5. Send Employee Thank You Notes. Already sending hand-written thank you notes to employee and physician homes? Seek out opportunities to recognize employees and physicians who have made changes in behavior to prevent Never Events. For example:
Dear Dr. Robinson,
While rounding in the OR last week, the staff shared with me that you are serving as a role model in using the “time out” to confirm the correct patient, site, and procedure. This practice is key to preventing surgical errors. I appreciate your commitment to providing a safe environment for our patients.
6. Use Key Words at Key Times. Train employees on how key words can be used to reduce the occurrence of Never Events and involve patients and their families. For example, you can involve patients in understanding the “why” of what you do for more compliance with the “what” and the “how.” If you are working to reduce pressure ulcers, you might say, “Mr. Smith, we want to move you onto your side. I know it’s a little less comfortable for you, but your doctor asked me to change your position frequently as you are at risk for pressure ulcers and we want to ensure your safety.” If the issue is falls, say, “Ms. James, I am going to put up this side rail on your bed to ensure you don’t fall. Did you know you were on fall precaution? That means we’d like you to press your call light so we can help you if you need to get out of bed.”
7. Use hourly rounding. Research clearly shows that rounding hourly on patients reduces falls by 50% and pressure ulcers by 14%. Doesn’t it make sense that if caregivers are in a patient’s room every hour they can also reduce infections and catch other Never Events through a visual inspection of the patient? Ask patients to report any sensitivity or pain from an IV, central line, or surgical site during hourly rounds.
Ask caregivers to document their assessment. If they are adjusting a patient’s position, ask them to mark an L, R, or B (for left, right, or back) on the patient’s chart. If they notice a patient has increased pain medication or had a change in blood pressure that might make them more prone to falls, note it on the chart for review on the next round.
8. Pre-Visit Phone Calls. Use pre-visit phone calls to explains steps a patient can take to reduce the chance of infection (e.g.; “It’s very important to prepare your skin by washing with the solution the doctor provided you the night before your surgery.”)
9. Tighten up assessment, documentation, and coding. Be sure to assess patients upon admission.

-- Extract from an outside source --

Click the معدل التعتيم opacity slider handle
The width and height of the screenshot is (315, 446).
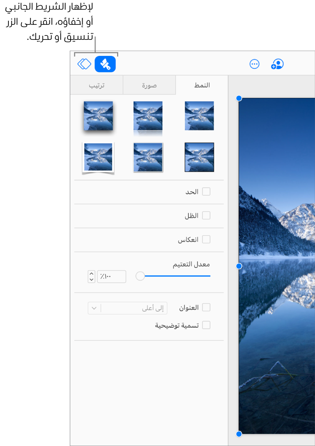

New “present on admission” codes must be applied correctly to ensure full reimbursement if a condition was already present when a patient is admitted.
Ensure Never Events Never Happen
Never Events aren’t just expensive for your bottom line. All of us have seen the effect that Never Events have on our patients, their families and our organizations. When we talk about Never Events, it’s easy to get “distracted” by the numbers. While they’re important, they don’t tell the whole story. Behind a fall with a fracture, there may be a grandfather who can no longer take his granddaughter for a walk by their favorite pond. Behind a nosocomial infection, there may be a young mother who misses her son’s first day of kindergarten because of a prolonged hospital stay. There are stories behind every Never Event that have a profound impact on individuals and whole families. While the numbers help us to track and trend, we must not become distracted by them. Remember—this is about protecting human beings from harm.